A fines del siglo pasado, para justificar la usurpación de las tierras de los indios sioux, el Congreso de Estados Unidos declaró que "la propiedad comunitaria resulta peligrosa para el desarrollo del sistema de libre empresa". Y en marzo de 1979 se promulgó en Chile una ley que obliga a los indios mapuches a parcelar sus tierras y a convertirse en pequeños propietarios desvinculados entre sí: entonces, el dictador Pinochet explicó que las comunidades son incompatibles con el progreso de la economía nacional. El Congreso norteamericano no se equivocó. Tampoco se equivocó el general Pinochet. Desde el punto de vista capitalista, las culturas comunitarias, que no divorcian al hombre de los demás hombres ni de la naturaleza, son culturas enemigas. Pero el punto de vista capitalista no es el único punto de vista posible.

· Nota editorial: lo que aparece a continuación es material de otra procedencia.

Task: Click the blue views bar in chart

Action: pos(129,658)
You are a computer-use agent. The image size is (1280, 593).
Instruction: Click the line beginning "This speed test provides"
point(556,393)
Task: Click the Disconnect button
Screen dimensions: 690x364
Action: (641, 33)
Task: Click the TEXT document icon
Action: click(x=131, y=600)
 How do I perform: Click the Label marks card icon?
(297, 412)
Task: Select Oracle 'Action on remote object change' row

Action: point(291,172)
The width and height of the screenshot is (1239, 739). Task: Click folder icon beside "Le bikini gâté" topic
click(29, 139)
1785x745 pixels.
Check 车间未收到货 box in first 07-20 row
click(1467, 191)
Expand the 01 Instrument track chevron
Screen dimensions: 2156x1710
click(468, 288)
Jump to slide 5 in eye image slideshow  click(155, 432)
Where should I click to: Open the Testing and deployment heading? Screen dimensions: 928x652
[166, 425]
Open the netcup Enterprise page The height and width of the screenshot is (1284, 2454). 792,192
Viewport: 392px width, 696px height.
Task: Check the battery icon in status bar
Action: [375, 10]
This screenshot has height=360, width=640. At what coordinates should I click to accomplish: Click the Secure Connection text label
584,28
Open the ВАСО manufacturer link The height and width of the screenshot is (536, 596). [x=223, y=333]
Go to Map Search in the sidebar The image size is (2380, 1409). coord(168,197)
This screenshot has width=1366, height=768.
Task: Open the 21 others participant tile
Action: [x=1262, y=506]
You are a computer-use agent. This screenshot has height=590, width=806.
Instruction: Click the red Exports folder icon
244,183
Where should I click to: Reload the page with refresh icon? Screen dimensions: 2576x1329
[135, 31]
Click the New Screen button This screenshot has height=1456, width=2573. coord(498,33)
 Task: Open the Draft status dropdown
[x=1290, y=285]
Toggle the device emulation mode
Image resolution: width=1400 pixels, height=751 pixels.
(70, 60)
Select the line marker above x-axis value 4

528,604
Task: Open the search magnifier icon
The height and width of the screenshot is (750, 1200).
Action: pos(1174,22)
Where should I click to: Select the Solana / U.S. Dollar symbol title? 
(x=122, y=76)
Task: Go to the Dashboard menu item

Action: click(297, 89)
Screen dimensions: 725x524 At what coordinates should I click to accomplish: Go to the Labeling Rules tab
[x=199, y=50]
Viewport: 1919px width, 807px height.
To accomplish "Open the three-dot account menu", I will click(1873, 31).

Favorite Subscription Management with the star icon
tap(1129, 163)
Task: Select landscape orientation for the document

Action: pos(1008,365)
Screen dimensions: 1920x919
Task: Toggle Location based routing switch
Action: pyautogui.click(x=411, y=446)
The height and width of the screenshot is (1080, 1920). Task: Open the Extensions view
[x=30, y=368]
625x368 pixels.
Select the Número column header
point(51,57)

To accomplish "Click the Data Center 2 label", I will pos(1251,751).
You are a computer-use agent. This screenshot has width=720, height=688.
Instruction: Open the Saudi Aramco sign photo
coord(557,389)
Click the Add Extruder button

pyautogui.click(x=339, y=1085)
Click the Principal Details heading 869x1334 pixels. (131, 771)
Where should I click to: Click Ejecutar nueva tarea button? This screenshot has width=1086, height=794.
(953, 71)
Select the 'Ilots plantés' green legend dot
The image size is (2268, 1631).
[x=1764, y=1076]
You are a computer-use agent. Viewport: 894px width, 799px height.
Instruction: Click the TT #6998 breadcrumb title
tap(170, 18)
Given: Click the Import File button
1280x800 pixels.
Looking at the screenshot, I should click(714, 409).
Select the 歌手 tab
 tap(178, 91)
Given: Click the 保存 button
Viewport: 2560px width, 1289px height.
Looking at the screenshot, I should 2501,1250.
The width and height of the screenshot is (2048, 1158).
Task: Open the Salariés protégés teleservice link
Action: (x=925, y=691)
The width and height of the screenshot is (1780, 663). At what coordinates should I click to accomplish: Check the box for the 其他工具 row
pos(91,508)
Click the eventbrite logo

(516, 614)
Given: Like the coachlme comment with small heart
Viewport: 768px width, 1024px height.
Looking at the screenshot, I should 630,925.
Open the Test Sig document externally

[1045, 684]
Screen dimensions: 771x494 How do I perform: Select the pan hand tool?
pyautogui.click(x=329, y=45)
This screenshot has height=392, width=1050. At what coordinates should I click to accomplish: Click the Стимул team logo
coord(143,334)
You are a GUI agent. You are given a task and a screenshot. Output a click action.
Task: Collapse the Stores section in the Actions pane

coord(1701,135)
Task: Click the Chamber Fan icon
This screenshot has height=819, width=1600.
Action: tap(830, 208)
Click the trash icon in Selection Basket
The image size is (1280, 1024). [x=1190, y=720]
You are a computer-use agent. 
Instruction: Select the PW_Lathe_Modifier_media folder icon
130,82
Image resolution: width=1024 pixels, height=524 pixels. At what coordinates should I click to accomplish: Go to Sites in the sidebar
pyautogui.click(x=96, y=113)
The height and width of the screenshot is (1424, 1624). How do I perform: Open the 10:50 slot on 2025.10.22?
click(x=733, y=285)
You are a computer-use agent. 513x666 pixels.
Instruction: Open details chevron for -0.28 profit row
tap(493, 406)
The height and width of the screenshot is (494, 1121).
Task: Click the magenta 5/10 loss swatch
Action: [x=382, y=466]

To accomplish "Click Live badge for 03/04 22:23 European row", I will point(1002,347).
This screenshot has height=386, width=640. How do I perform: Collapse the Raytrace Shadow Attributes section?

Desde el punto de vista del proyecto de una sociedad centrada en la solidaridad y no en el dinero, estas tradiciones, tan antiguas y tan futuras, son una parte esencial de la más genuina identidad americana: una energía dinámica, no un peso muerto. Somos ladrillos de una casa por hacer: esa identidad, memoria colectiva y tarea compartida, viene de la historia, y a la historia vuelve sin cesar, transfigurada por los desafíos y las necesidades de la realidad. Nuestra identidad está en la historia, no en la biología, y la hacen las culturas, no las razas; pero está en la historia viva. El tiempo presente no repite el pasado: lo contiene. Pero ¿de qué huellas arrancan nuestros pasos? ¿Cuáles son las huellas más hondamente marcadas en las tierras de América?